How to know which attributes supported and contradicted correct predictions and vice versa?
As explained earlier the color codes you see in visualization belongs to both correct and incorrect prediction. What if you are interested in finding attributes that support and contradicts correct prediction? This is the motive behind writing this post. In predictive modeling, only a few models can provide global importance of variables. Finding attributes of global significance is difficult in the case of complex algorithms. But, with the help of "explain prediction" operator, we can generate rankings for predictions that supported and contradicted predictions. I will explain this in a process example below.

The process file attached below is based on IRIS dataset. The problem we are looking here is related to the classification of different flowers based on four attributes (a1 to a4). I try to find attribute importance using Auto model. An auto model provides important attributes based on four factors (https://docs.rapidminer.com/8.1/studio/auto-model/).  Now, I first observed the importance of attributes in the auto model and found that a2 is the best predictor as you can see in below figure its represented in green. The other three attributes are in yellow, and this means that they have a medium impact on model predictions. To test this, I run the models (5 fold cross validation) with these three attributes included and removed.



Interestingly, the models did very well in the presence of all four attributes compared to their absence. The kappa values increased from 0.3 to 0.9. So, it means that for this dataset we better include all the four attributes. Now, the next task is trying to understand which attributes did well in predicting the correct label. For this, We utilize the explain predictions operator as well as some regular operators to rank the performance ( provided this ranking method).
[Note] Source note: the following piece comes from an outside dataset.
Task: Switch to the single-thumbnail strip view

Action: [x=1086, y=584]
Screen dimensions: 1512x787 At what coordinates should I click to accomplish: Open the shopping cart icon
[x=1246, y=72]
I compare four classification models (Decision Tree, Randon Forest, Gradient Boosted Tree & Neural Network) performance and identify the importance of attributes in each model for correct predictions. From the below figure, you can observe that the importance of each attribute varied according to the algorithm. The positive value indicates supporting attributes and negative indicates contradicting attributes related to correct predictions. These attributes were sorted based on their importance.

 
Now to observe the effect of having only supporting attributes I removed attributes that were identified above to contradict correct predictions and run the models again. From the results, I observed that the Decision Tree and Gradient boosted tree performance improved. There is no difference in Random forest performance but neural net performance reduced. In machine learning, we try different crazy things as there are no set rules to get better predictions.

Comments and feedback are much appreciated.

Thanks
Regards,
Varun
BalazsBaranysgenzerAndyJ

Comments

  • IngoRMIngoRM Administrator, Moderator, Employee, RapidMiner Certified Analyst, RapidMiner Certified Expert, Community Manager, RMResearcher, Member, University Professor Posts: 1,560  RM Founder
    Hey Varun,
    Thanks for the discussion and the thoughts.  I would like to provide some comments on some of the aspects you have mentioned.
    Now, I first observed the importance of attributes in the auto model and found that a2 is the best predictor as you can see in below figure its represented in green. The other three attributes are in yellow, and this means that they have a medium impact on model predictions.
    That is actually not the meaning of those colors.  I have pasted the help section on the colors below as a spoiler.

    The colored status bubble provides a quality indicator for a data column.

    • Red: A red bubble indicates a column of poor quality, which in most cases you should remove from the data set. Red can indicate one of the following problems:
      • More than 70% of all values in this column are missing,
      • The column is practically an ID with (almost) as many different values as you have rows in your data set but does not look like a text column at the same time (see below),
      • The column is practically constant, with more than 90% of all values being the same (stable), or
      • The column has a correlation of lower than 0.0001% or higher than 95% with the label to predict (if a label is existing).
    • Yellow: A yellow bubble indicates a column which behaves like an ID but also looks like a text or which has either a very low or a very high correlation with the target column. They correlation-based yellow bubbles can only appear if the task is "Predict".
      • ID which looks like text: this column has a high ID-ness and would be marked as red but at the same time has a text-ness of more than 85%.
      • Low Correlation: a correlation of less than 0.01% indicates that this column is not likely to contribute to the predictions. While keeping such a column is not problematic, removing it may speed up the model building.
      • High Correlation: a correlation of more than 40% may be an indicator for information you don't have at prediction time. In that case, you should remove this column. Sometimes, however, the prediction problem is simple, and you will get a better model when the column is included. Only you can decide.
    So green does not mean it is most important, it simply means it is safe to use this feature for modeling.  Yellow on the other hand should be checked.  In this case, not because of low correlation but because of high correlation.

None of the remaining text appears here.